Re: NFS client/buffer cache deadlock

2005-05-03 Thread Brian Fundakowski Feldman
On Tue, May 03, 2005 at 11:47:00AM +0200, Marc Olzheim wrote:
 On Wed, Apr 27, 2005 at 12:08:57PM -0400, Brian Fundakowski Feldman wrote:
  Alright, this will do synchronous, instead of short, writes (also,
  of course, not deadlock the system) if you are trying to use an
  excessively large buffer size.
  
  http://green.homeunix.org/~green/nfs_client.deadlock.patch
  http://green.homeunix.org/~green/nfs_client.deadlock.HEAD.patch
 
 Will this be incorporated in time for 5.4 ?
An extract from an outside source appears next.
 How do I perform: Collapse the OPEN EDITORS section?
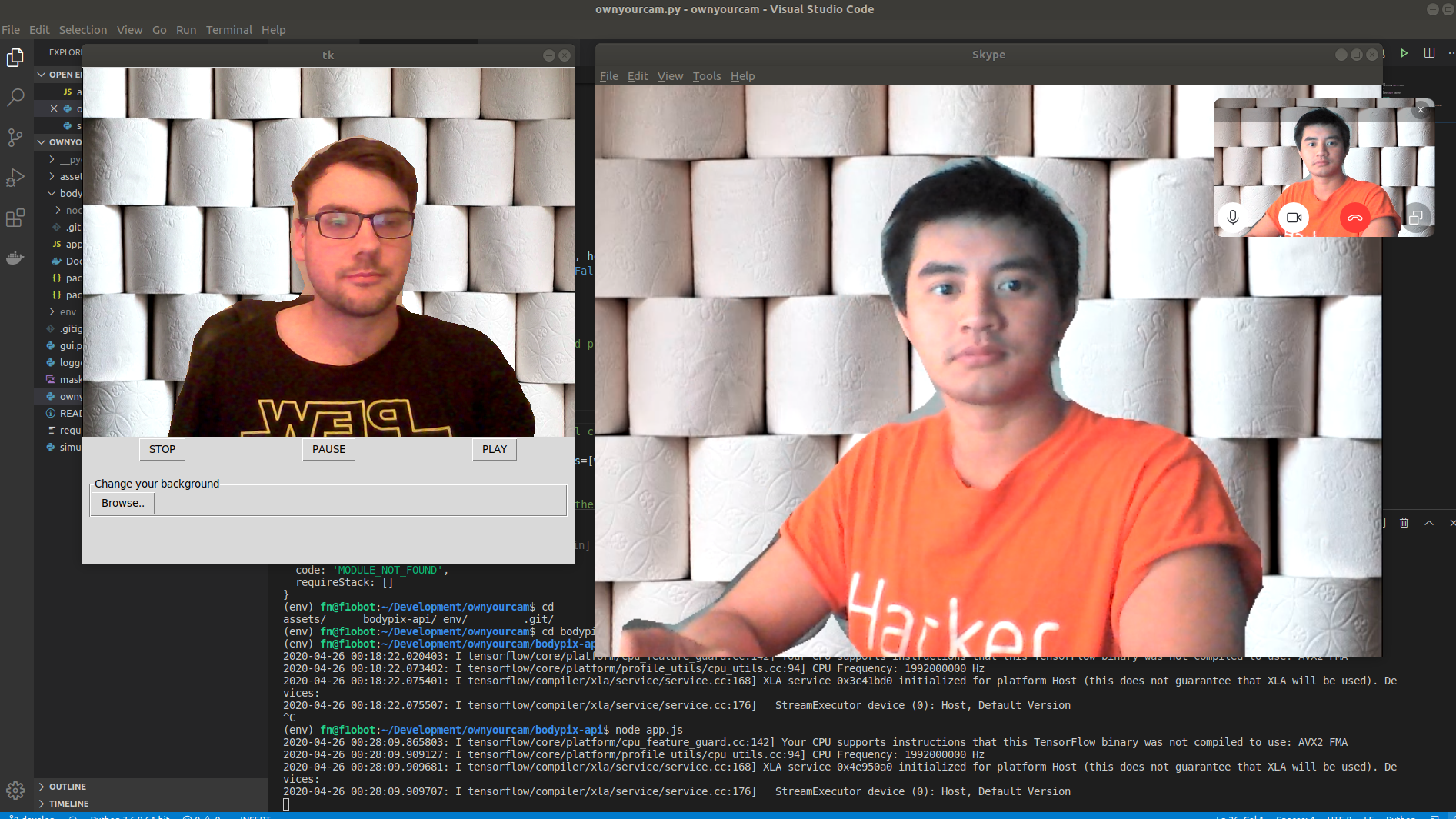[59, 75]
It really needs someone else to review the code changes more than just
conceptually to make this kind of an adjustment before release.  It
is not truly an optimal solution, as fully synchronous writes are not
necessary; just limiting the write window size and requiring posted
transactions to complete before queueing up more is.  Doing that is
more error-prone, however, and would I think complicate things just to
optimize the speed of a rare case.

Still, there are probably a few who would object, in which case they
should do the work of optimizing that side case  ;) There's still
missing an actual mount_nfs(8) configuration flag and documentation,
but those things are trivial.

(Forwarded on to -current as well, for additional eyes/testers.)

-- 
Brian Fundakowski Feldman   \'[ FreeBSD ]''\
   [EMAIL PROTECTED]   \  The Power to Serve! \
 Opinions expressed are my own.   \,,\
___
freebsd-stable@freebsd.org mailing list
http://lists.freebsd.org/mailman/listinfo/freebsd-stable
To unsubscribe, send any mail to [EMAIL PROTECTED]
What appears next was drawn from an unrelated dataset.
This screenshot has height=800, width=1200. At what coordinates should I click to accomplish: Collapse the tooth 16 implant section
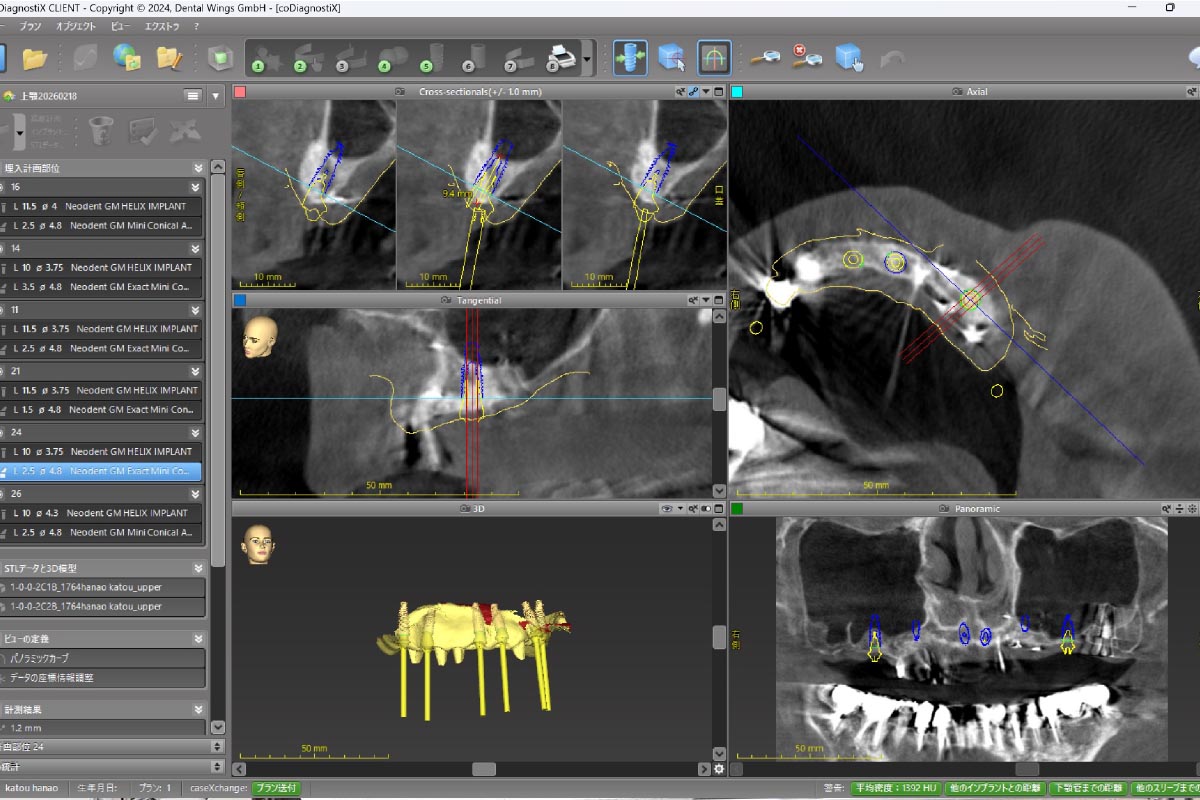pyautogui.click(x=197, y=187)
Re: NFS client/buffer cache deadlock

2005-04-27 Thread Marc Olzheim
On Tue, Apr 26, 2005 at 03:36:02PM -0400, Brian Fundakowski Feldman wrote:
 I'm still guessing that for whatever reason your writes on the FreeBSD
 4.x NFS client are not using NFSv3/transactions.  The second method
 I just now implemented; it works fine except for being slower since
 all data is acknowledged synchronously.  Are you using one writev()
 instead of many writes so you can atomically write a large sparse data
 structure?  If so, you will probably just have to cope with the lower
 performance than for reasonably-sized writes.  If not: why are you
 trying to write it atomically?  Just use multiple normal-sized write()
 calls.

Yes, a single writev(). Just like in the kern/79207 PR.
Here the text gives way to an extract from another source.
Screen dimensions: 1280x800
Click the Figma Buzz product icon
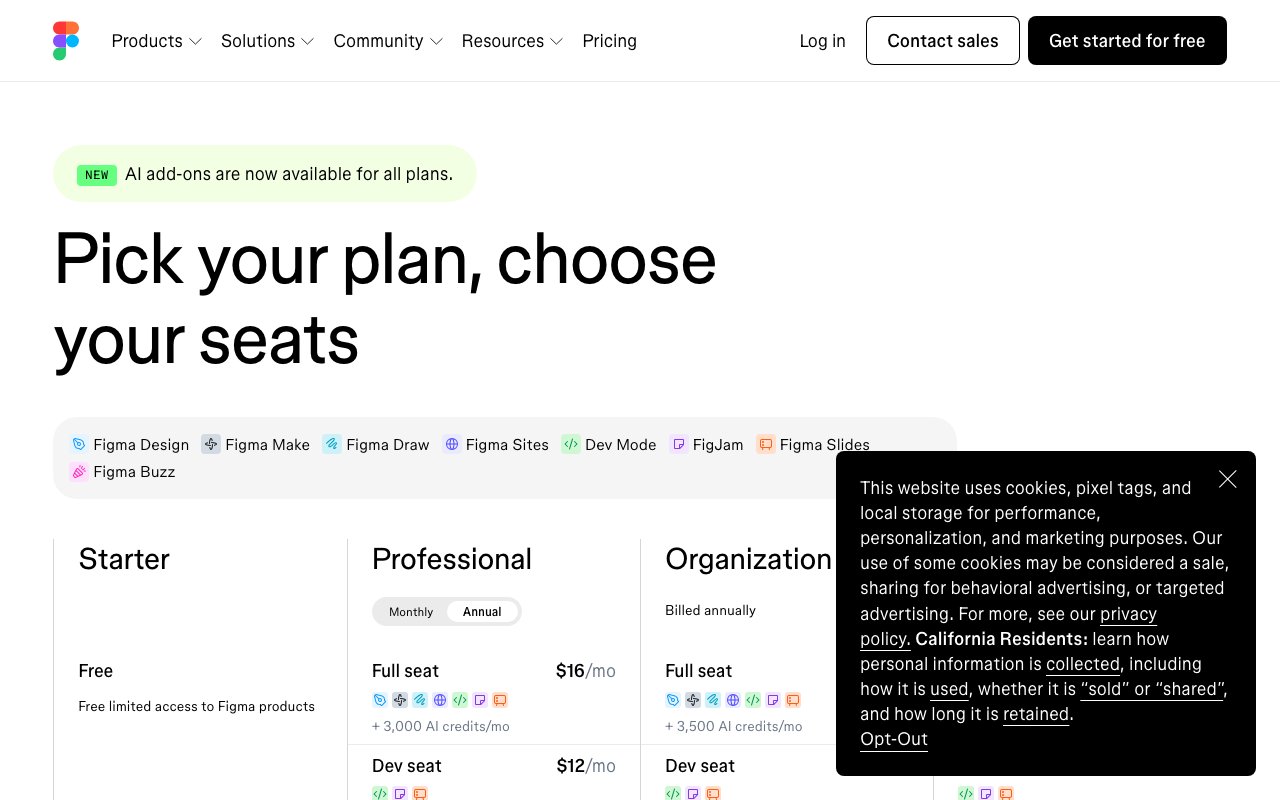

It doesn't have to be superfast (why would I use NFS otherwise), just as
long as it's threadsafe / atomic.

  Btw. running the writev program with 20 * 100 MB on UFS on a 512MB
  FreeBSD 6-CURRENT system practicly locks the filesystem down _and_
  causes all processes to be swapped out in favor of the buffer cache.
  'top' however, doesnt' show a rise in BUF usage.
  
  On FreeBSD 4.x, the system performance as usual during the writev to
  UFS.
 
 That's certainly not very optimal.  I don't know anything about it, sorry.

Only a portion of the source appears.